PROBLEM A »
Answer these from the Form 8-K cover page, one answer per line:
(i) What date is given as the date of report?
(ii) In which city and state are the registrant's principal executive offices?
(iii) Which law office receives copies of all communications?
PROBLEM B » Reproduce the passage of the Form 8-K cover page that begins with the words "Check the appropriate" and ends after the words "(17 CFR 240.13e-4(c))".
PROBLEM C » Carry on the Swingplane Ventures Form 8-K filing from the point where the text stops.

SECURITIES AND EXCHANGE COMMISSION
Washington, D.C. 20549
 
FORM 8-K
 
CURRENT REPORT
 
PURSUANT TO SECTION 13 OR 15(d) OF
THE SECURITIES EXCHANGE ACT OF 1934
 
Date of Report (Date of earliest event reported): August 22, 2012

SWINGPLANE VENTURES, INC.
(Exact name of registrant as specified in its charter)

Nevada
 
000-54571
 
27-2919616
(State or other jurisdiction
 
(Commission File Number)
 
(IRS Employer
of Incorporation)
     
Identification Number)
 
220 Summit Blvd. #402, Broomfield, Colorado 80021
(Address of principal executive offices)
 
303-803-0063
(Registrant’s Telephone Number)
 

(Former name or former address, if changed since last report)

Copy of all Communications to:

Hunt Law Group
Law Office of Clifford J. Hunt, P.A.
8200 Seminole Boulevard
Seminole, Florida 33772
(727) 471-0444 telephone
(727) 471-0447 facsimile
cjh@huntlawgrp.com

Check the appropriate box below if the Form 8-K filing is intended to simultaneously satisfy the filing obligation of the registrant under any of the following provisions:
 
o Written communications pursuant to Rule 425 under the Securities Act (17 CFR 230.425) 

o Soliciting material pursuant to Rule 14a-12 under the Exchange Act (17 CFR 240.14a-12) 

o Pre-commencement communications pursuant to Rule 14d-2(b) under the Exchange Act (17 CFR 240.14d-2(b))

o Pre-commencement communications pursuant to Rule 13e-4(c) under the Exchange Act (17 CFR 240.13e-4(c))



 
 

 

Section 5 - CORPORATE GOVERNANCE AND MANAGEMENT

Item 5.01 Changes in Control of Registrant.

COLLECTED MATERIAL »
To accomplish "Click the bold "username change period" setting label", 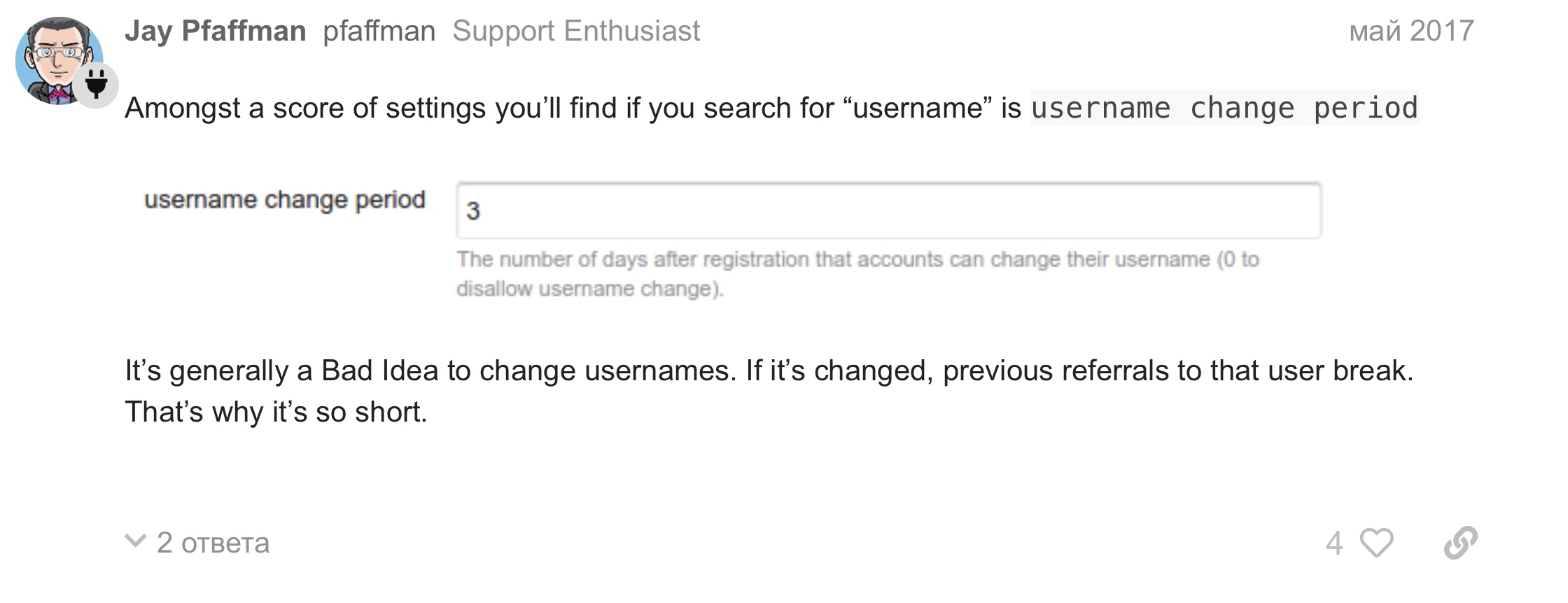I will point(285,200).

TASK ANSWER A »
(i) August 22, 2012
(ii) Broomfield, Colorado
(iii) Hunt Law Group, Law Office of Clifford J. Hunt, P.A.

TASK ANSWER B »
Check the appropriate box below if the Form 8-K filing is intended to simultaneously satisfy the filing obligation of the registrant under any of the following provisions:
 
o Written communications pursuant to Rule 425 under the Securities Act (17 CFR 230.425) 

o Soliciting material pursuant to Rule 14a-12 under the Exchange Act (17 CFR 240.14a-12) 

o Pre-commencement communications pursuant to Rule 14d-2(b) under the Exchange Act (17 CFR 240.14d-2(b))

o Pre-commencement communications pursuant to Rule 13e-4(c) under the Exchange Act (17 CFR 240.13e-4(c))

TASK ANSWER C »
On August 22, 2012, Michael Voyer, the sole director and officer of Swingplane Ventures, Inc. (the “Company”), entered into an agreement to acquire a total 350,000,000 shares of the Company’s common stock from Matthew Diehl, the Company’s former director and officer, in a private transaction for an aggregate total of $35,000. The funds used for this share purchase were personal funds. Mr. Voyer’s 350,000,000 shares when acquired, which acquisition is to occur before August 31, 2012, will amount to approximately 74.1% of the Company’s currently issued and outstanding common stock and will effect a change in control of the Company.

Item 5.02  Departure of Directors or Certain Officers; Election of Directors; Appointment of Certain Officers; Compensation Arrangements of Certain Officers.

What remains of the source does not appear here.